Fenomena baru tengah meramaikan sektor peternakan di Kalidawir, Tulungagung. Para peternak lokal kini semakin melirik bibit anak ayam KUB, jenis ayam kampung unggulan yang digadang-gadang menawarkan efisiensi luar biasa. Bukan tanpa alasan, inovasi Balitbangtan ini menjanjikan panen lebih cepat dan produksi telur yang melimpah, sebuah terobosan signifikan bagi kesejahteraan peternak.
Ayam KUB, singkatan dari Kampung Unggul Balitbangtan, merupakan hasil persilangan genetik yang dirancang khusus. Salah satu keunggulan utamanya adalah usia panen yang lebih cepat. Jika ayam kampung biasa membutuhkan 12 minggu untuk mencapai 1 kg, ayam KUB mampu mencapainya dalam 10 minggu. Bayangkan dampak efisiensi ini bagi rotasi kandang peternak Kalidawir.

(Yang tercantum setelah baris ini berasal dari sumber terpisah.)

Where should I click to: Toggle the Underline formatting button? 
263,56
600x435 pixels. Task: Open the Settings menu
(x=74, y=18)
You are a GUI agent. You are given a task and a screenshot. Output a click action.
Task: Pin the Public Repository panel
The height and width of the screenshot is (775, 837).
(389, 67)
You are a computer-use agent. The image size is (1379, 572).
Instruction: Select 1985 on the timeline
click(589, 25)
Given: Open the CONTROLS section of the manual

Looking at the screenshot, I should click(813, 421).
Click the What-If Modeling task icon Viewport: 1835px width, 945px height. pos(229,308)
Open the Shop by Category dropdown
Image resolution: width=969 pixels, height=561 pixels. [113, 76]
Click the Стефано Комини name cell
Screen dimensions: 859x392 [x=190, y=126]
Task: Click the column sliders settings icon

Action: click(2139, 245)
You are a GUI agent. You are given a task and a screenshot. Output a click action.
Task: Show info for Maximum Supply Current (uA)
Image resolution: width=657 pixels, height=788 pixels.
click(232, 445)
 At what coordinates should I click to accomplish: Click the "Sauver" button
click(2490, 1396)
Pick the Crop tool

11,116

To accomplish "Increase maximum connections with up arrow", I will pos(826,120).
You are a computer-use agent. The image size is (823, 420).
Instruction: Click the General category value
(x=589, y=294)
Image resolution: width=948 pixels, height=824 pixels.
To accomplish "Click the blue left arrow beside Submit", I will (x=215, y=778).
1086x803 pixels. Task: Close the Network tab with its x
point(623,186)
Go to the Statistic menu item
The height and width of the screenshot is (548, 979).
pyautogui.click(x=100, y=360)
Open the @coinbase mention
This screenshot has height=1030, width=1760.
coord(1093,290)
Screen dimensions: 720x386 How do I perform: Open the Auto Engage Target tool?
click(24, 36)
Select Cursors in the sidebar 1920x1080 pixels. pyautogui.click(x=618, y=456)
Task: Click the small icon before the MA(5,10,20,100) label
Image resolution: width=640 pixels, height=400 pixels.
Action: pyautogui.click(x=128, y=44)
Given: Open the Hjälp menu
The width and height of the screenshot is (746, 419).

Tak hanya itu, produktivitas telurnya juga jauh melampaui rata-rata. Dengan kemampuan menghasilkan hingga 180 butir per tahun, dibandingkan 50-100 butir pada ayam kampung biasa, KUB menawarkan potensi peningkatan pendapatan signifikan. Daya tahan terhadap penyakit serta tingkat kematian yang rendah juga menjadi nilai tambah penting, mengurangi risiko kerugian yang kerap menghantui peternak di daerah ini.
Jenis KUB 2 atau “JANAKA” yang lebih unggul lagi dalam produksi telur hingga 200 butir per tahun juga mulai menarik perhatian, meskipun ketersediaannya masih terbatas. Potensi dagingnya yang gurih dengan harga jual stabil membuat ayam KUB menjadi komoditas menjanjikan di pasar kuliner lokal, melengkapi kebutuhan warung makan hingga restoran di seputaran Tulungagung.
Dengan berbagai keunggulan ini, bibit anak ayam KUB patut menjadi pertimbangan serius bagi peternak di Kalidawir yang ingin meningkatkan profitabilitas dan keberlanjutan usaha mereka. Memilih jenis ayam yang tepat adalah investasi cerdas, dan KUB hadir sebagai jawaban atas tantangan efisiensi dalam budidaya ayam kampung.